The Red List by International Union for Conservation of Nature (IUCN) recently showed that, African elephants living in forests and savannas are increasingly threatened with extinction.
- New assessments by IUCN underscore the persistent pressures that two species of elephants in Africa faces due to poaching for ivory and human encroachment.
- The survey also highlights that, savanna elephant was “endangered” while the smaller, lighter forest elephant was “critically endangered” as highest category before they got extinct from wild.
- Earlier, IUCN had treated both the species of elephants as “Vulnerable”.
- But later it separated them on the basis of genetic evidences which highlighted the difference between both the species.
Population of Savanna Elephants
- Data from IUCN cited that populations of savanna elephants from Africa are found in a variety of habitats which had decreased by around 60% over last 50 years.

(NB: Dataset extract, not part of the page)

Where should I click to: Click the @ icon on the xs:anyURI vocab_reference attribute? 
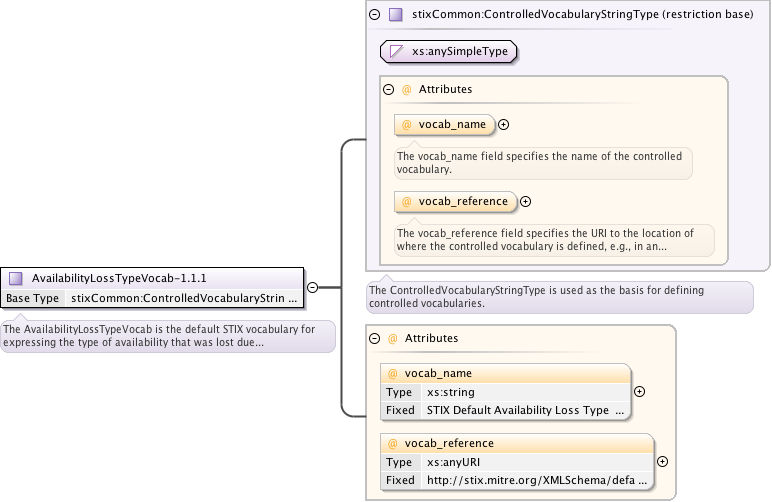coord(393,443)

- Number of forest elephants found in Central Africa had also fallen by 86% in 31 years. Presently, number of both the species of elephant’s accounts for 415,000.

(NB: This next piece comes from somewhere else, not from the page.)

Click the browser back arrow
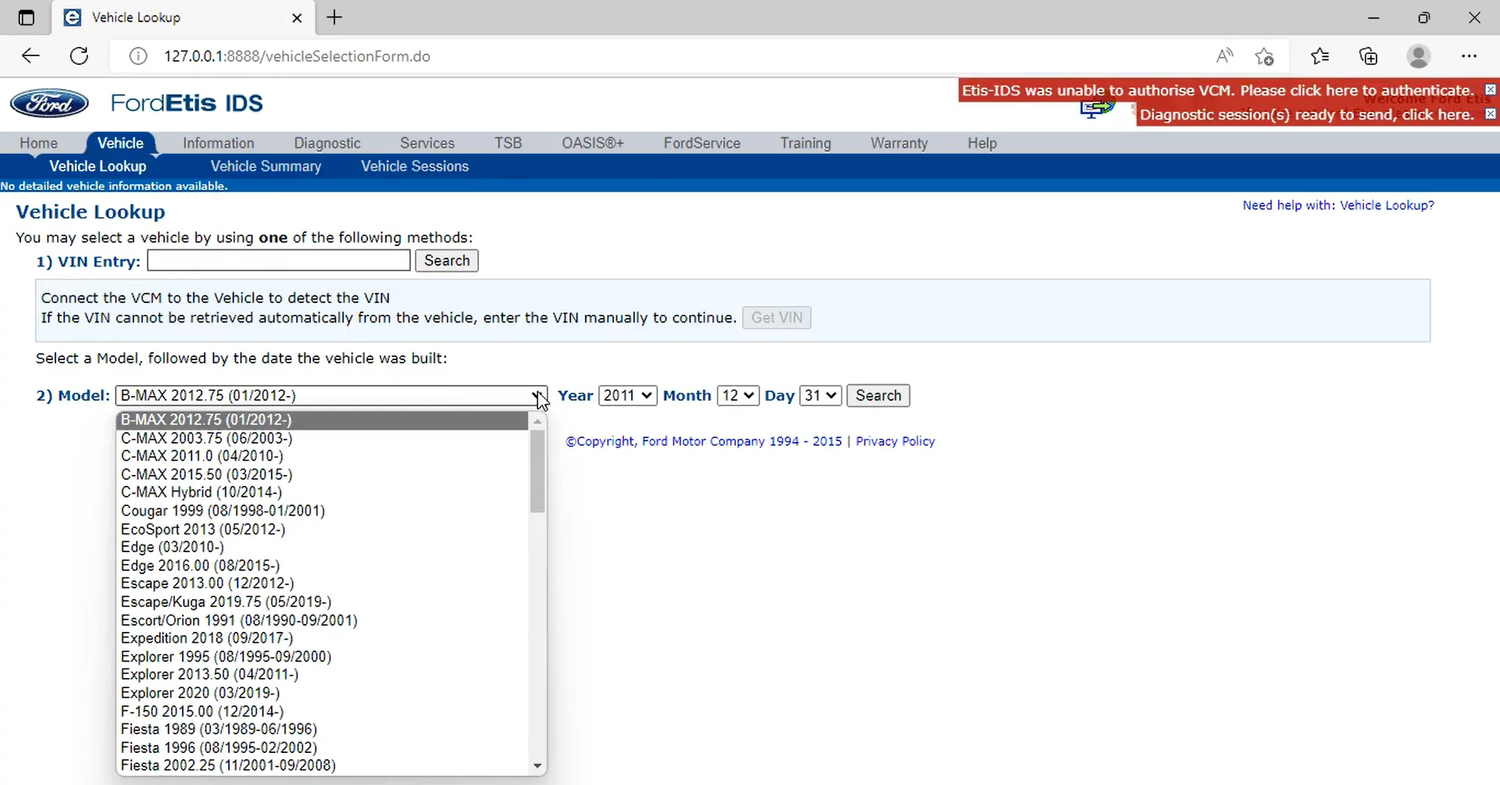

- However, populations of some forest elephants were rebounding because of successful conservation measures like, measures taken by Gabon and Republic of Congo.

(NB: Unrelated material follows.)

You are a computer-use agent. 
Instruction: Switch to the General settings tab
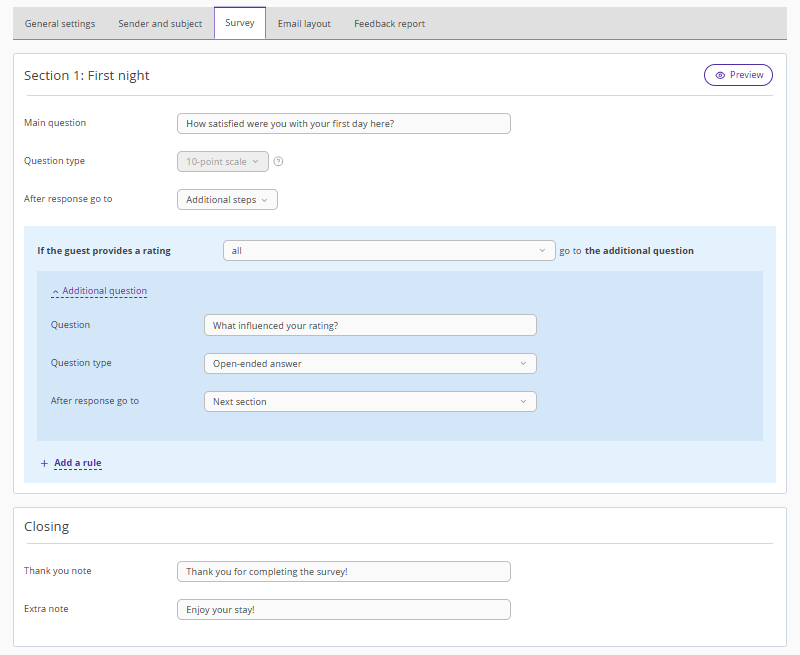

- As per IUCN, in Kavango–Zambezi Transfrontier Conservation Area of South Africa, numbers of savanna were also stable or growing.
- It is a genus with two living elephant species that is, African bush elephant and smaller
- African forest elephant. Both the species are social herbivores having grey skin but they have different size and colour of their tusks.
- They are considered at heavy risk of extinction in the IUCN Red List.
- Bush elephant is considered endangered while forest elephant is considered critically endangered. Species are threatened by habitat loss, habitat fragmentation, and poaching for the illegal ivory .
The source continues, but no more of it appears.